This past weekend, a poem appeared somewhere on the streets of Toronto. Now it sits, typed on delicately collaged scraps of paper, waiting for someone to claim it. It is enclosed in a vintage red-and-blue air mail envelope, emblazoned in a calligraphic hand with a single word: Love.
“When I hide the poems, I get this weird rush,” says Toronto writer and arts educator Lindsay Zier-Vogel. She refers to the 500 love poems to Toronto that she began hiding around the city over the past couple of days. It’s part of The Love Letter Project, a personal creative endeavour now in its seventh year.

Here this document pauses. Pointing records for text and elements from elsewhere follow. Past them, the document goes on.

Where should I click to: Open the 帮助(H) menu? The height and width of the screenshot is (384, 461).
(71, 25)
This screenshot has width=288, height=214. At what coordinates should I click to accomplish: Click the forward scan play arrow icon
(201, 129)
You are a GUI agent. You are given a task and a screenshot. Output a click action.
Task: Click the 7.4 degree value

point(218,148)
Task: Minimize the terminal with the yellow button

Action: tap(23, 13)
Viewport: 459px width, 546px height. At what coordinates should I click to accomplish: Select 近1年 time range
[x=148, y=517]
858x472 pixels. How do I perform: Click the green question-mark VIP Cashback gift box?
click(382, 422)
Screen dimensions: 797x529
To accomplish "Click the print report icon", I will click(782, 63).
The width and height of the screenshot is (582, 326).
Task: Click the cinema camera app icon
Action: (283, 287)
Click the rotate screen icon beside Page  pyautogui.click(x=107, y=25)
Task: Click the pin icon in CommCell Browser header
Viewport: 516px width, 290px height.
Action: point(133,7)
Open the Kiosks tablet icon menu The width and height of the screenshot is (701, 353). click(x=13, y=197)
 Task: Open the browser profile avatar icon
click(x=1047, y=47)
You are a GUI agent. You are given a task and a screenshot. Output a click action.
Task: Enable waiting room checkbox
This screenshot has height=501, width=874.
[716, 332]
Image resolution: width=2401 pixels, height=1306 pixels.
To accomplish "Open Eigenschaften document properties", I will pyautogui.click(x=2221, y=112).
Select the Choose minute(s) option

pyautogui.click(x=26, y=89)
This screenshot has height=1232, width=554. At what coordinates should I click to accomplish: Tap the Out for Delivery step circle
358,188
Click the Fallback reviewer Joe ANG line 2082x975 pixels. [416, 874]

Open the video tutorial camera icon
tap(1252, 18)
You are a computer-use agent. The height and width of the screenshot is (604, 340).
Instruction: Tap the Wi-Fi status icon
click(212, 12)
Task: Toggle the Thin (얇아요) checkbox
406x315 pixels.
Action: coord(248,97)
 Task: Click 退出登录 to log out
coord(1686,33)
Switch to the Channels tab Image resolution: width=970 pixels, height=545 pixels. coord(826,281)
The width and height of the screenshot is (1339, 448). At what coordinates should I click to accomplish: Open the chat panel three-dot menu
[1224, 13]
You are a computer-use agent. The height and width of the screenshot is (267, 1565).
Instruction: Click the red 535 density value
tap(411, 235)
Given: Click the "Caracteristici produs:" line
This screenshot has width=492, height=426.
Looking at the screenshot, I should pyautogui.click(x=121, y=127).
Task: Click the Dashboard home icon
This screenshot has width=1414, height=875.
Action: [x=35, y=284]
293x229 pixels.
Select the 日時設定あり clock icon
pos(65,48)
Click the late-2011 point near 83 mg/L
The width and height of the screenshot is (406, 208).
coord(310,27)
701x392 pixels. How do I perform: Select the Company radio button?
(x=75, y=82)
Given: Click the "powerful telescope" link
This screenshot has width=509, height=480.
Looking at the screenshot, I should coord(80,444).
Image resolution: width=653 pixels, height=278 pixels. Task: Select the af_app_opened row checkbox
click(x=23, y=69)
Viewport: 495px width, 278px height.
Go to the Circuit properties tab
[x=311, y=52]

The concept is simple: Zier-Vogel asks the public a question – for example, “Where was your first kiss?” This time, that question is “What do you love about Toronto?” She then uses these suggestions to write short poems – love letters. Then she turns them into little works of art by printing them on multicoloured scraps of maps and Japanese paper and popping them in pretty envelopes.
She will spend the next few weekends hiding her poems in some of the very places that inspired them. They will sit there until someone picks them up – she has yet to meet someone who has found a letter, though she is hopeful it may happen this time around.
Here’s an example, based on someone’s love for The Dance Cave, that less-than-high-class drinking and cavorting establishment on Bloor Street West. “Love is loud/and lights/and too late Friday nights/where initials are/carved into bathroom/stalls/and nothing matters/until tomorrow.”
Other Toronto wonders worthy of a poem? The back seat of a streetcar, Jet Fuel lattes with a big teaspoon of wet brown sugar, the back lane behind the old Green Room, and the twisted staircase in the AGO.
The energetic 32-year-old has placed love letters in cities across North America over the past seven years, including Montreal, Halifax, Edmonton, Calgary, Saint John, Washington, D.C., and a little town in Nebraska called Marquette. This is the first time, though, that the city itself has been the topic of the poems on such a massive scale.
“It’s been a big project, but it’s also allowed me to rediscover my own city,” says Zier-Vogel. “I go to these places, do these things and see how amazing they are.”
So if you’re lucky enough to spot a red-and-blue envelope dangling from a tree or taking up a subway seat, open it and find another reason – care of Zier-Vogel – to love your city.